Après plus de trois ans de mise à l’écart institutionnelle, la Guinée pourrait bientôt tourner une page décisive de son histoire récente. La Commission de l’Union africaine (CUA) a officiellement enclenché un processus visant à lever les sanctions imposées au pays depuis le coup d’État militaire de septembre 2021, estimant que les conditions politiques ont évolué de manière significative.
Cette inflexion intervient dans la foulée de l’élection présidentielle remportée par Mamady Doumbouya, désormais confirmé dans ses fonctions par la Cour suprême. Selon les résultats définitifs, le chef de l’État a obtenu 86,72 % des suffrages exprimés, un score qui consacre son ancrage institutionnel après une transition longue et scrutée.

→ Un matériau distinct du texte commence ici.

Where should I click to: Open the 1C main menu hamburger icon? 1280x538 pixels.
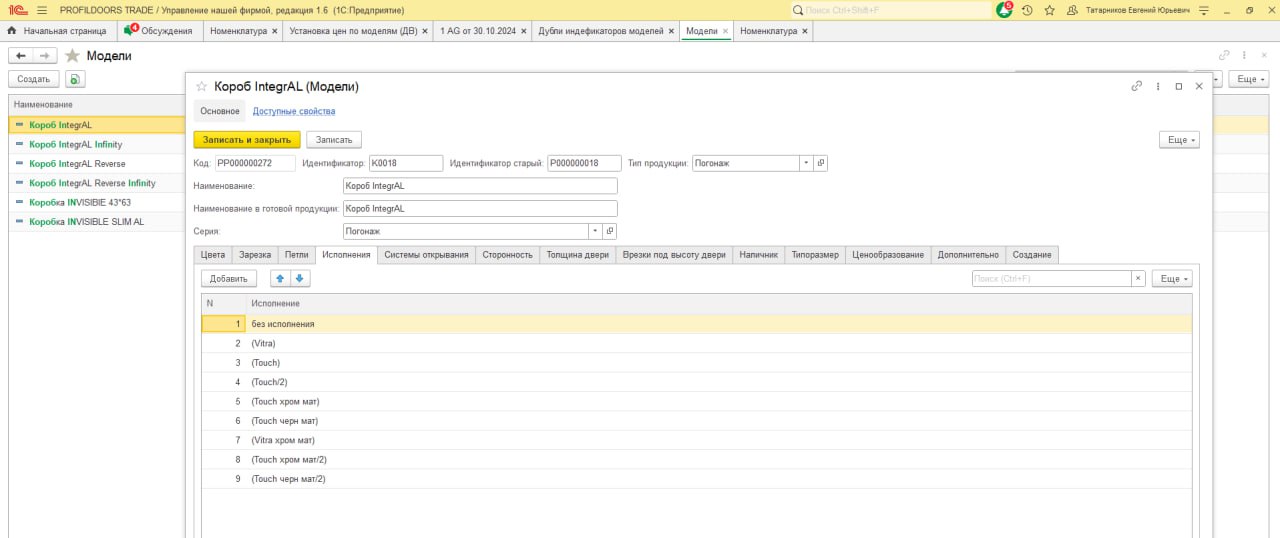tap(41, 10)
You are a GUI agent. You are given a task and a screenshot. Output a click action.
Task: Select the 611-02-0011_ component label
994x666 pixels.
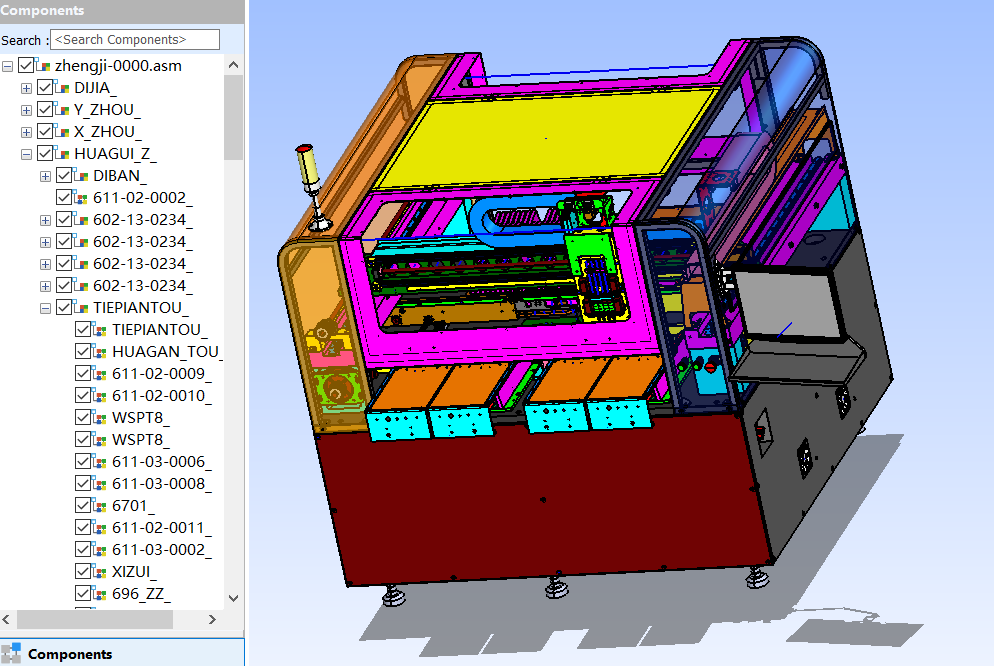[x=161, y=528]
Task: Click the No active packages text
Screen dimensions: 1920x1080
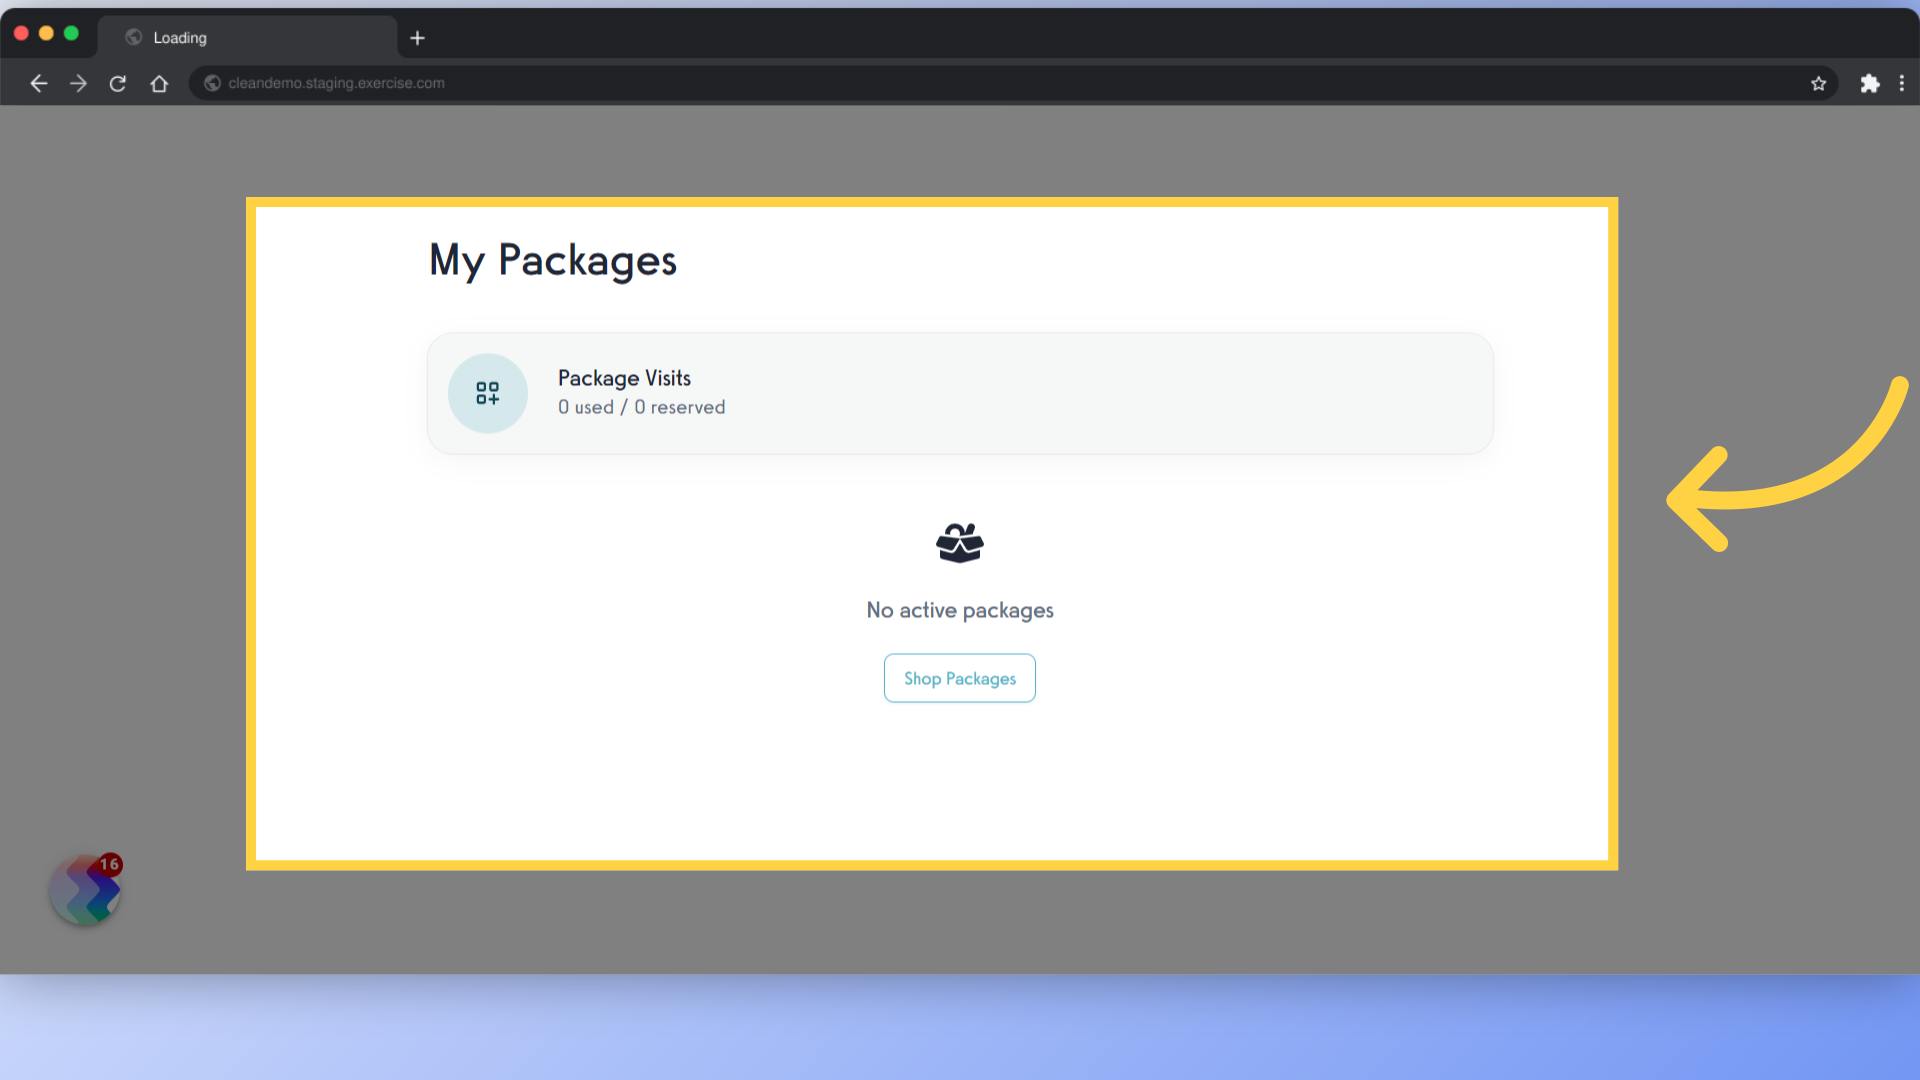Action: [959, 610]
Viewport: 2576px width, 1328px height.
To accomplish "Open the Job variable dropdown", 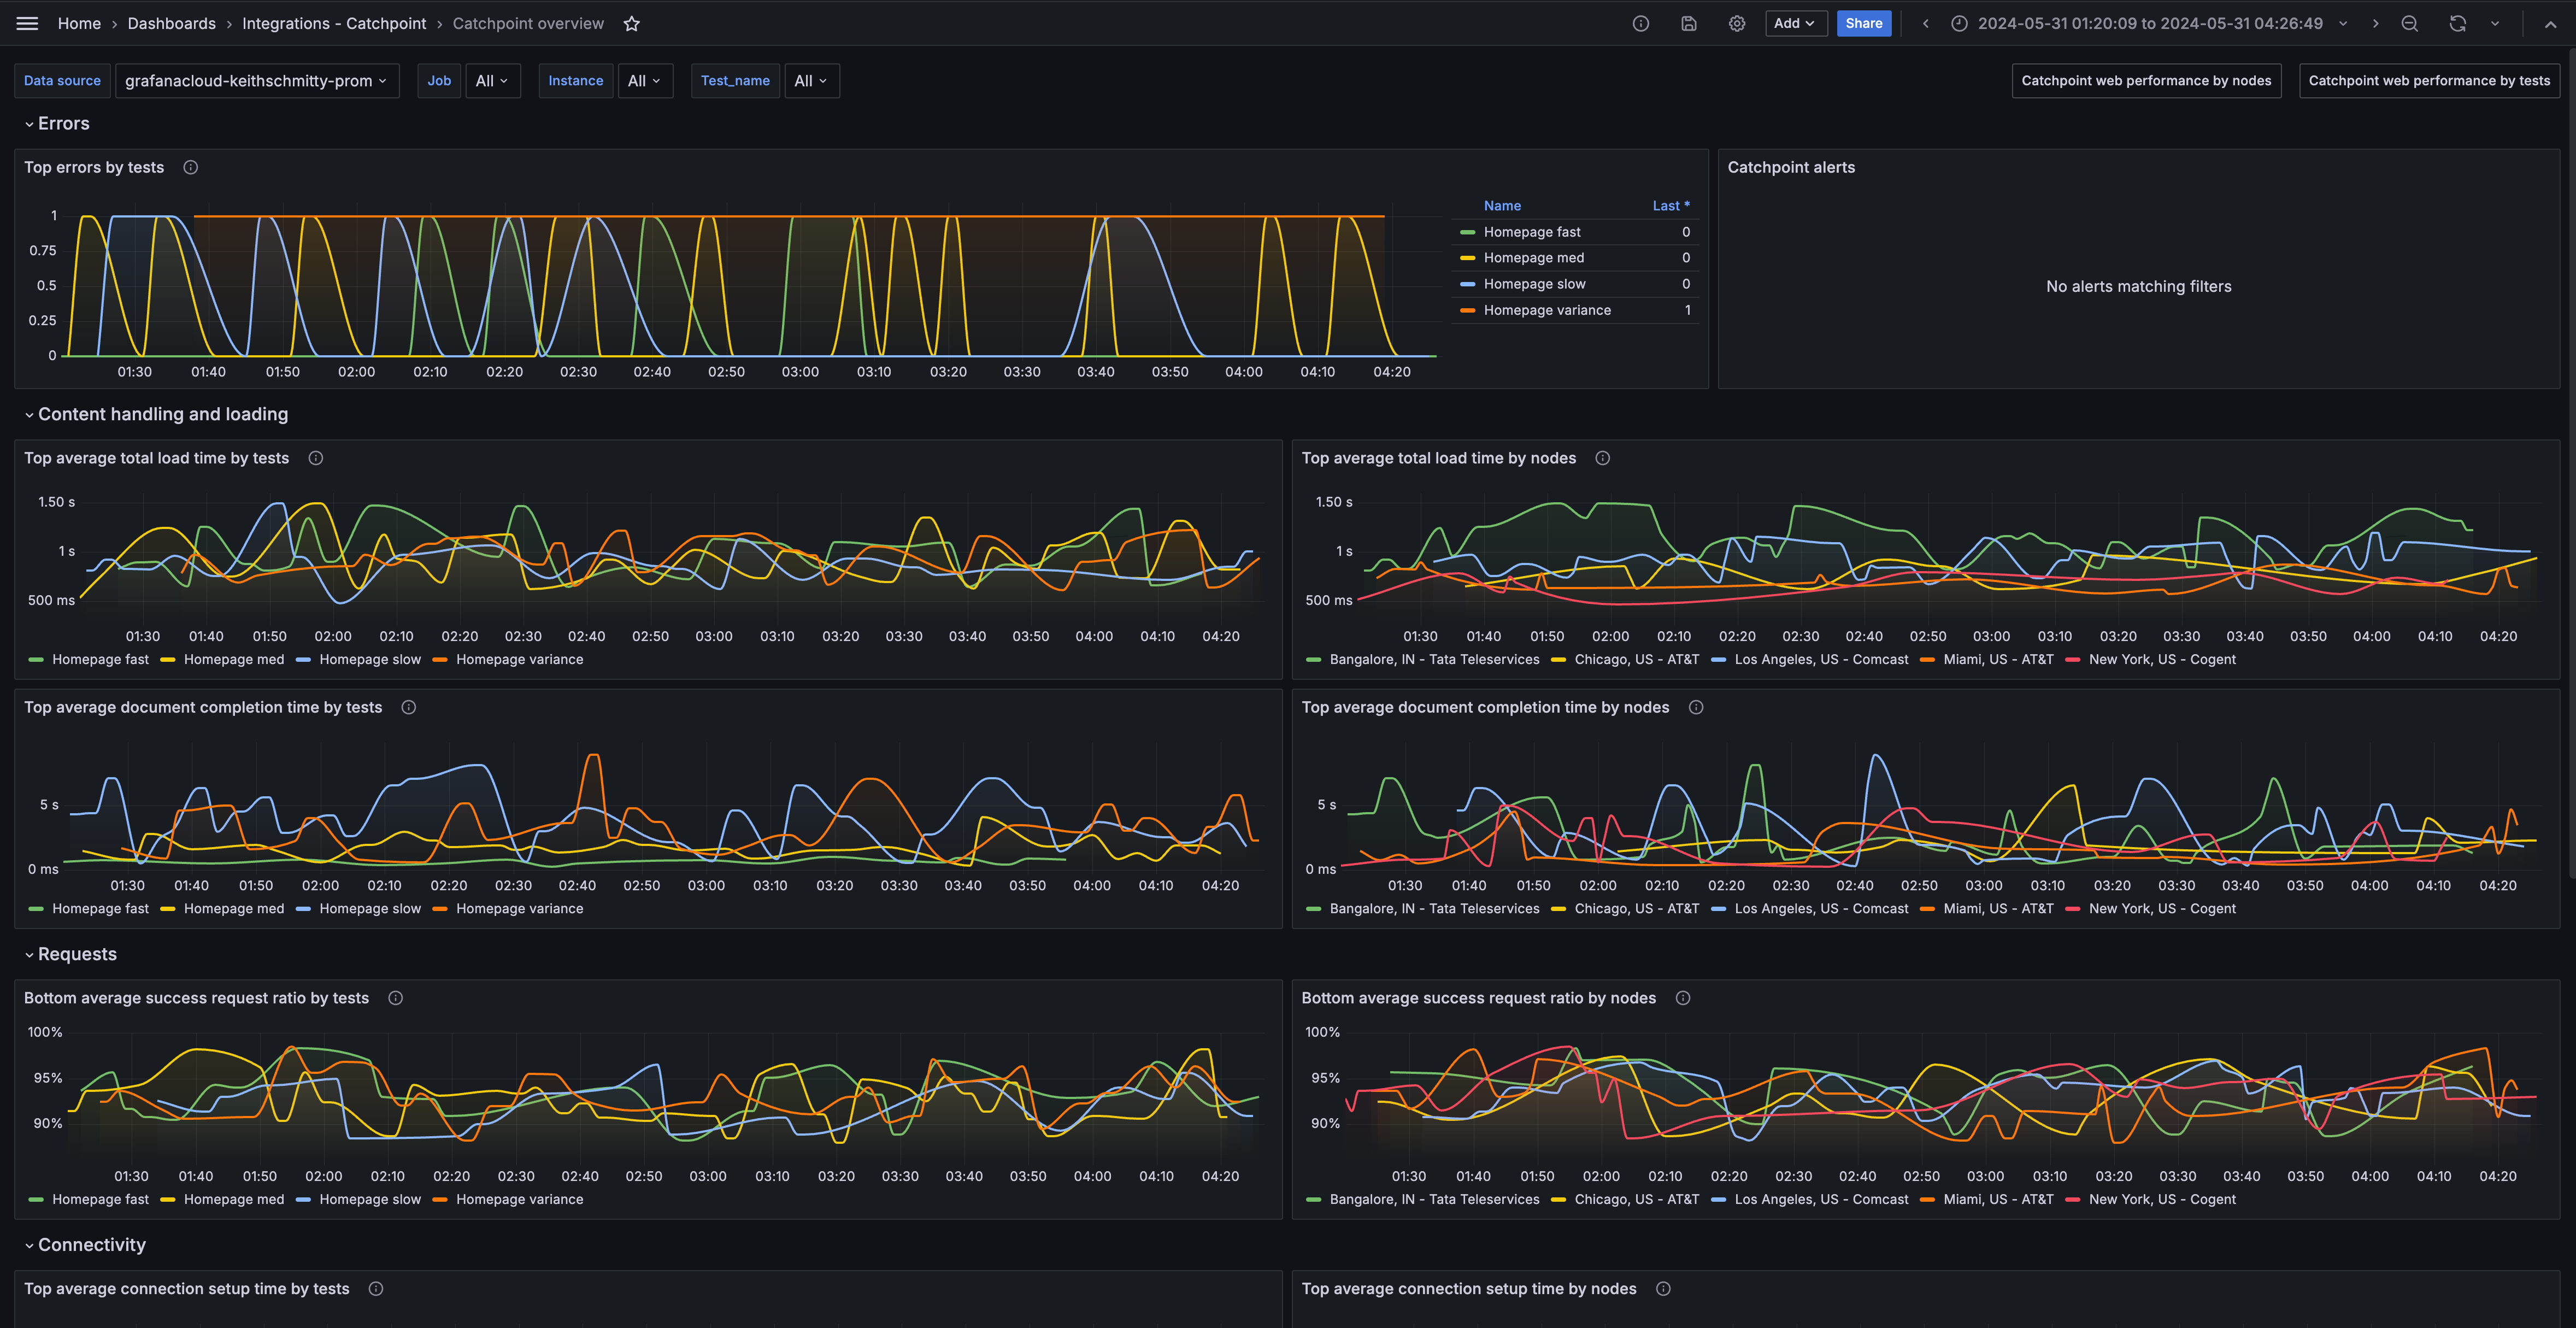I will (492, 81).
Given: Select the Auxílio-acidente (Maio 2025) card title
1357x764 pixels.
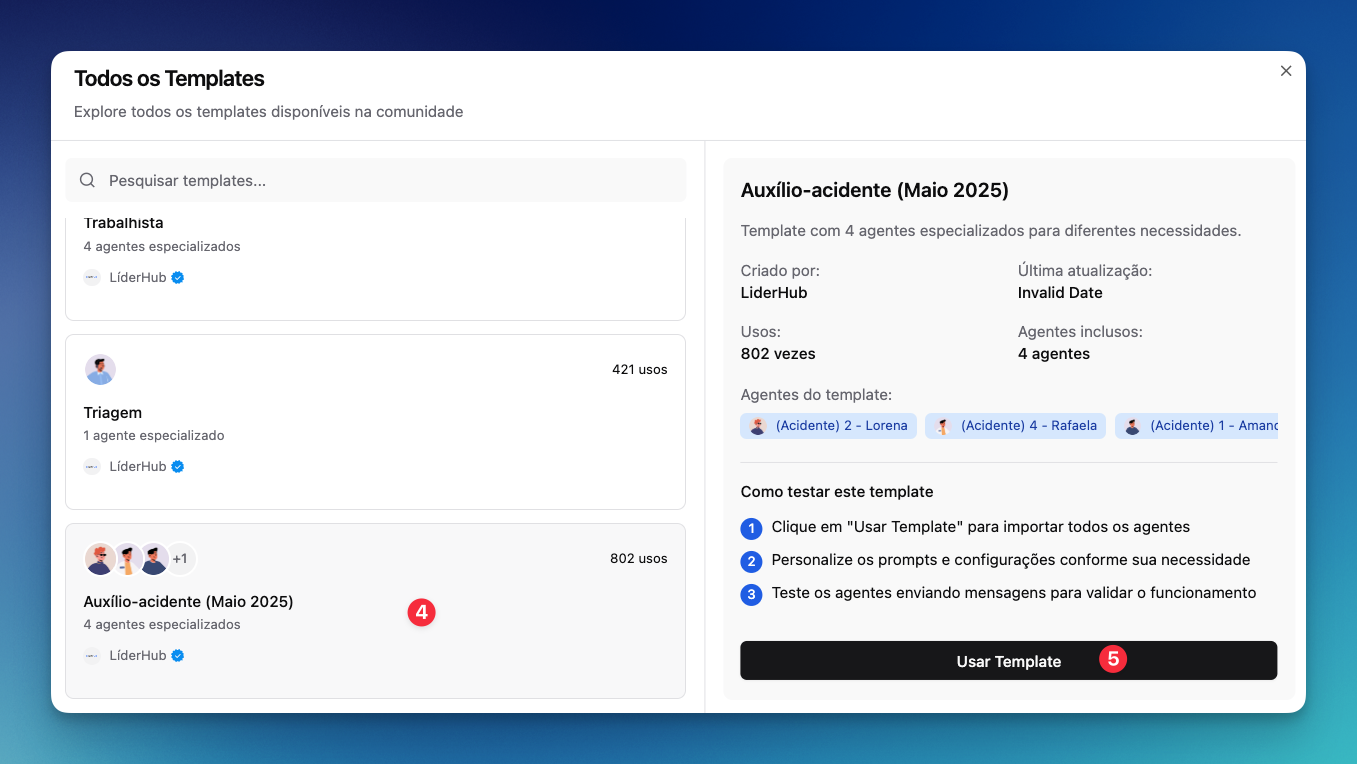Looking at the screenshot, I should 188,602.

Un signal politique fort de la Commission de l’UA
Lundi, le président de la Commission de l’Union africaine, Mahamoud Ali Youssouf, a adressé ses félicitations au président élu, saluant un scrutin organisé dans un climat apaisé. Dans sa déclaration, il a mis en avant la participation disciplinée des électeurs et l’appropriation du processus électoral par la population guinéenne, éléments jugés déterminants dans l’appréciation de la situation politique du pays.
La CUA a également souligné le rôle joué par l’ensemble des acteurs impliqués : institutions électorales, formations politiques, coalitions, société civile, autorités gouvernementales et partenaires internationaux. Tous auraient contribué, selon l’Union africaine, au respect du cadre juridique national et des standards électoraux reconnus.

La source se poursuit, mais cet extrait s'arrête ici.